[Task objective] Every line of the material that follows must be printed again exactly.

[Given information]

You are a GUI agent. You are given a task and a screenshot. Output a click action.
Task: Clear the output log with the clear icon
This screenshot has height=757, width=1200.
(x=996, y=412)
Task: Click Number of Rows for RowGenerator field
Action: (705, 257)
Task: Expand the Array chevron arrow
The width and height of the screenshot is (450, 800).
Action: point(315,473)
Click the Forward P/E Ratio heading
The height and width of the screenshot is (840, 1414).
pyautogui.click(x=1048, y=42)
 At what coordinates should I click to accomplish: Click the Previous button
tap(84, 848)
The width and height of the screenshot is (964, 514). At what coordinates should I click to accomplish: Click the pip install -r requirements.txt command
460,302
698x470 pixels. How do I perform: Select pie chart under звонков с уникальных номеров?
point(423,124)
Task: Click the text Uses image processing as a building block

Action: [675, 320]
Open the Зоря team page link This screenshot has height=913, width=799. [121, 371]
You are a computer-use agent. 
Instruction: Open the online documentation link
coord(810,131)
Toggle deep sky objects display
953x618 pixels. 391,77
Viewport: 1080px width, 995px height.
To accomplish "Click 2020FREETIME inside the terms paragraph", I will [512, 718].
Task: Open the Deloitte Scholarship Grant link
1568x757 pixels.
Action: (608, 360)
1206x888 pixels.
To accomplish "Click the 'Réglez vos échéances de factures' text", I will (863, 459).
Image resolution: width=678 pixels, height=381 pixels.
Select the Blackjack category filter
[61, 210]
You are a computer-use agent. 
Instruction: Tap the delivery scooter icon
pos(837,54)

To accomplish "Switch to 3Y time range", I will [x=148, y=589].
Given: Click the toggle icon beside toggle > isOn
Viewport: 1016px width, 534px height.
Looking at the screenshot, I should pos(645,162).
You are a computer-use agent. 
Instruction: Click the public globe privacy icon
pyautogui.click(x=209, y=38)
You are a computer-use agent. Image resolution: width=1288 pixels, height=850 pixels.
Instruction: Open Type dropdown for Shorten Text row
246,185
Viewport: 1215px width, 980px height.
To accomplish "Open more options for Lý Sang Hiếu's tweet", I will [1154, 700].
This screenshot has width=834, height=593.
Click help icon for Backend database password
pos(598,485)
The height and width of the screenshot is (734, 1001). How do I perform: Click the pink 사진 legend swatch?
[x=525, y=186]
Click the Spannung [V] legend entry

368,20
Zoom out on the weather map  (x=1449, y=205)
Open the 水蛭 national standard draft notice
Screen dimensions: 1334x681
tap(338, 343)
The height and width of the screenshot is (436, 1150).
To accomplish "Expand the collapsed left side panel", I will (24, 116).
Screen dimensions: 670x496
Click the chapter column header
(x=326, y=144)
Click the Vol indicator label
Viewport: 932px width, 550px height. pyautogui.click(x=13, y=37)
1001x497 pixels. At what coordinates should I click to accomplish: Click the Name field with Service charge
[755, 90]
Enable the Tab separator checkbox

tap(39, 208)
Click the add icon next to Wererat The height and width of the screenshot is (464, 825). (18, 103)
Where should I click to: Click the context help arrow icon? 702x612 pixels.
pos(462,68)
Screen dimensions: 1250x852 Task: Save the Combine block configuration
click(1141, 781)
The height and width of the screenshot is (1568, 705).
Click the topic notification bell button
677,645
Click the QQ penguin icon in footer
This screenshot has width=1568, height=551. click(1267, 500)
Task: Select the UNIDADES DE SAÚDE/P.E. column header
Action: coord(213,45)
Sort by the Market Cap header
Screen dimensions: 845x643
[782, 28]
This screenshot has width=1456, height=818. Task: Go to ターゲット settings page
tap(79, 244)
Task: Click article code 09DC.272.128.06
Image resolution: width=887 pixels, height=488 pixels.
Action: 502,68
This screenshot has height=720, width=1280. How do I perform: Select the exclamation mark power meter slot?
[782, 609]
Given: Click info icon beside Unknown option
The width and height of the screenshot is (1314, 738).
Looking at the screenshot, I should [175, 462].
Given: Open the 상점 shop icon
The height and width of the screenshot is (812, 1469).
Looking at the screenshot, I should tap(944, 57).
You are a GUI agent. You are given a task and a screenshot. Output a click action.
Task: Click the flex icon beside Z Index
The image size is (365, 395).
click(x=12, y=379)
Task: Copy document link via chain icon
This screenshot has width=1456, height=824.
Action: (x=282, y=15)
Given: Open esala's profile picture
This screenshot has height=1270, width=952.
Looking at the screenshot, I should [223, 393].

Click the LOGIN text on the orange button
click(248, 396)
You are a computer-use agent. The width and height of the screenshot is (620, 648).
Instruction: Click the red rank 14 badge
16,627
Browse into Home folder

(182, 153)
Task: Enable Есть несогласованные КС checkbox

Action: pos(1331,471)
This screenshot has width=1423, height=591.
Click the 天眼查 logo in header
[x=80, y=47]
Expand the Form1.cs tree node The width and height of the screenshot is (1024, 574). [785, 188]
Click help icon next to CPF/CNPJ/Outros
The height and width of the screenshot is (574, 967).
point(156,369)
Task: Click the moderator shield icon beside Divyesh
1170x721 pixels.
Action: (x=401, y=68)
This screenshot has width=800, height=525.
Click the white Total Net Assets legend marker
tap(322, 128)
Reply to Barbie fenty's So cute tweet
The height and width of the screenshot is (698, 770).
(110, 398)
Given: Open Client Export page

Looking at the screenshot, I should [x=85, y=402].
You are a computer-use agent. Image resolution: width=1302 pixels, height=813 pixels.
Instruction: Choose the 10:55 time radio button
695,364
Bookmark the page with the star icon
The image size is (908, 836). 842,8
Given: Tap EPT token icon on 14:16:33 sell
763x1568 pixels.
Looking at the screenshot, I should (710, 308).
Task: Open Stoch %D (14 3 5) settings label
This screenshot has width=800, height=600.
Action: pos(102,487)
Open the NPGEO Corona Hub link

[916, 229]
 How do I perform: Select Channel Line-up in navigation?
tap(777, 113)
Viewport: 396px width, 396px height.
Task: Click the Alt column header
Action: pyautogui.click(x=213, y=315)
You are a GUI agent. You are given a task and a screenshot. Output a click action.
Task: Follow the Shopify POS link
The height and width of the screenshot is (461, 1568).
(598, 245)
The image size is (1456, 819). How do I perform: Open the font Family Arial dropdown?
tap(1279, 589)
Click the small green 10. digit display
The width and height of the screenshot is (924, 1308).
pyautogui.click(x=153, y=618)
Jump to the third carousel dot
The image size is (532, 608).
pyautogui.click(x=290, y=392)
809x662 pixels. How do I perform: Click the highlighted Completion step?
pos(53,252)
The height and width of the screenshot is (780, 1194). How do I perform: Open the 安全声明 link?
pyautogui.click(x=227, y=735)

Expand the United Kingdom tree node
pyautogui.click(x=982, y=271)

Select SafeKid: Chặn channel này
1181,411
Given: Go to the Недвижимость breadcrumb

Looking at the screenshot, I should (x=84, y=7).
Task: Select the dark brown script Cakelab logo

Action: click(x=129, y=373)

[Answer box]
You are a GUI agent. You are given a task and a screenshot. Output a click action.
Task: Clear the output log with the clear icon
This screenshot has height=757, width=1200.
(x=996, y=412)
Task: Click Number of Rows for RowGenerator field
Action: (705, 257)
Task: Expand the Array chevron arrow
The width and height of the screenshot is (450, 800).
Action: point(315,473)
Click the Forward P/E Ratio heading
The height and width of the screenshot is (840, 1414).
pyautogui.click(x=1048, y=42)
 At what coordinates should I click to accomplish: Click the Previous button
tap(84, 848)
The width and height of the screenshot is (964, 514). At what coordinates should I click to accomplish: Click the pip install -r requirements.txt command
460,302
698x470 pixels. How do I perform: Select pie chart under звонков с уникальных номеров?
point(423,124)
Task: Click the text Uses image processing as a building block

Action: [675, 320]
Open the Зоря team page link This screenshot has height=913, width=799. [121, 371]
You are a computer-use agent. 
Instruction: Open the online documentation link
coord(810,131)
Toggle deep sky objects display
953x618 pixels. 391,77
Viewport: 1080px width, 995px height.
To accomplish "Click 2020FREETIME inside the terms paragraph", I will [512, 718].
Task: Open the Deloitte Scholarship Grant link
1568x757 pixels.
Action: (608, 360)
1206x888 pixels.
To accomplish "Click the 'Réglez vos échéances de factures' text", I will (863, 459).
Image resolution: width=678 pixels, height=381 pixels.
Select the Blackjack category filter
[61, 210]
You are a computer-use agent. 
Instruction: Tap the delivery scooter icon
pos(837,54)

To accomplish "Switch to 3Y time range", I will [x=148, y=589].
Given: Click the toggle icon beside toggle > isOn
Viewport: 1016px width, 534px height.
Looking at the screenshot, I should pos(645,162).
You are a computer-use agent. 
Instruction: Click the public globe privacy icon
pyautogui.click(x=209, y=38)
You are a computer-use agent. Image resolution: width=1288 pixels, height=850 pixels.
Instruction: Open Type dropdown for Shorten Text row
246,185
Viewport: 1215px width, 980px height.
To accomplish "Open more options for Lý Sang Hiếu's tweet", I will [1154, 700].
This screenshot has width=834, height=593.
Click help icon for Backend database password
pos(598,485)
The height and width of the screenshot is (734, 1001). How do I perform: Click the pink 사진 legend swatch?
[x=525, y=186]
Click the Spannung [V] legend entry

368,20
Zoom out on the weather map  (x=1449, y=205)
Open the 水蛭 national standard draft notice
Screen dimensions: 1334x681
tap(338, 343)
The height and width of the screenshot is (436, 1150).
To accomplish "Expand the collapsed left side panel", I will (24, 116).
Screen dimensions: 670x496
Click the chapter column header
(x=326, y=144)
Click the Vol indicator label
Viewport: 932px width, 550px height. pyautogui.click(x=13, y=37)
1001x497 pixels. At what coordinates should I click to accomplish: Click the Name field with Service charge
[755, 90]
Enable the Tab separator checkbox

tap(39, 208)
Click the add icon next to Wererat The height and width of the screenshot is (464, 825). (18, 103)
Where should I click to: Click the context help arrow icon? 702x612 pixels.
pos(462,68)
Screen dimensions: 1250x852 Task: Save the Combine block configuration
click(1141, 781)
The height and width of the screenshot is (1568, 705).
Click the topic notification bell button
677,645
Click the QQ penguin icon in footer
This screenshot has width=1568, height=551. click(1267, 500)
Task: Select the UNIDADES DE SAÚDE/P.E. column header
Action: coord(213,45)
Sort by the Market Cap header
Screen dimensions: 845x643
[782, 28]
This screenshot has width=1456, height=818. Task: Go to ターゲット settings page
tap(79, 244)
Task: Click article code 09DC.272.128.06
Image resolution: width=887 pixels, height=488 pixels.
Action: 502,68
This screenshot has height=720, width=1280. How do I perform: Select the exclamation mark power meter slot?
[782, 609]
Given: Click info icon beside Unknown option
The width and height of the screenshot is (1314, 738).
Looking at the screenshot, I should [175, 462].
Given: Open the 상점 shop icon
The height and width of the screenshot is (812, 1469).
Looking at the screenshot, I should tap(944, 57).
You are a GUI agent. You are given a task and a screenshot. Output a click action.
Task: Click the flex icon beside Z Index
The image size is (365, 395).
click(x=12, y=379)
Task: Copy document link via chain icon
This screenshot has width=1456, height=824.
Action: (x=282, y=15)
Given: Open esala's profile picture
This screenshot has height=1270, width=952.
Looking at the screenshot, I should [223, 393].

Click the LOGIN text on the orange button
click(248, 396)
You are a computer-use agent. The width and height of the screenshot is (620, 648).
Instruction: Click the red rank 14 badge
16,627
Browse into Home folder

(182, 153)
Task: Enable Есть несогласованные КС checkbox

Action: pos(1331,471)
This screenshot has width=1423, height=591.
Click the 天眼查 logo in header
[x=80, y=47]
Expand the Form1.cs tree node The width and height of the screenshot is (1024, 574). [785, 188]
Click help icon next to CPF/CNPJ/Outros
The height and width of the screenshot is (574, 967).
point(156,369)
Task: Click the moderator shield icon beside Divyesh
1170x721 pixels.
Action: (x=401, y=68)
This screenshot has width=800, height=525.
Click the white Total Net Assets legend marker
tap(322, 128)
Reply to Barbie fenty's So cute tweet
The height and width of the screenshot is (698, 770).
(110, 398)
Given: Open Client Export page

Looking at the screenshot, I should [x=85, y=402].
You are a computer-use agent. Image resolution: width=1302 pixels, height=813 pixels.
Instruction: Choose the 10:55 time radio button
695,364
Bookmark the page with the star icon
The image size is (908, 836). 842,8
Given: Tap EPT token icon on 14:16:33 sell
763x1568 pixels.
Looking at the screenshot, I should (710, 308).
Task: Open Stoch %D (14 3 5) settings label
This screenshot has width=800, height=600.
Action: pos(102,487)
Open the NPGEO Corona Hub link

[916, 229]
 How do I perform: Select Channel Line-up in navigation?
tap(777, 113)
Viewport: 396px width, 396px height.
Task: Click the Alt column header
Action: pyautogui.click(x=213, y=315)
You are a GUI agent. You are given a task and a screenshot. Output a click action.
Task: Follow the Shopify POS link
The height and width of the screenshot is (461, 1568).
(598, 245)
The image size is (1456, 819). How do I perform: Open the font Family Arial dropdown?
tap(1279, 589)
Click the small green 10. digit display
The width and height of the screenshot is (924, 1308).
pyautogui.click(x=153, y=618)
Jump to the third carousel dot
The image size is (532, 608).
pyautogui.click(x=290, y=392)
809x662 pixels. How do I perform: Click the highlighted Completion step?
pos(53,252)
The height and width of the screenshot is (780, 1194). How do I perform: Open the 安全声明 link?
pyautogui.click(x=227, y=735)

Expand the United Kingdom tree node
pyautogui.click(x=982, y=271)

Select SafeKid: Chặn channel này
1181,411
Given: Go to the Недвижимость breadcrumb

Looking at the screenshot, I should (x=84, y=7).
Task: Select the dark brown script Cakelab logo

Action: click(x=129, y=373)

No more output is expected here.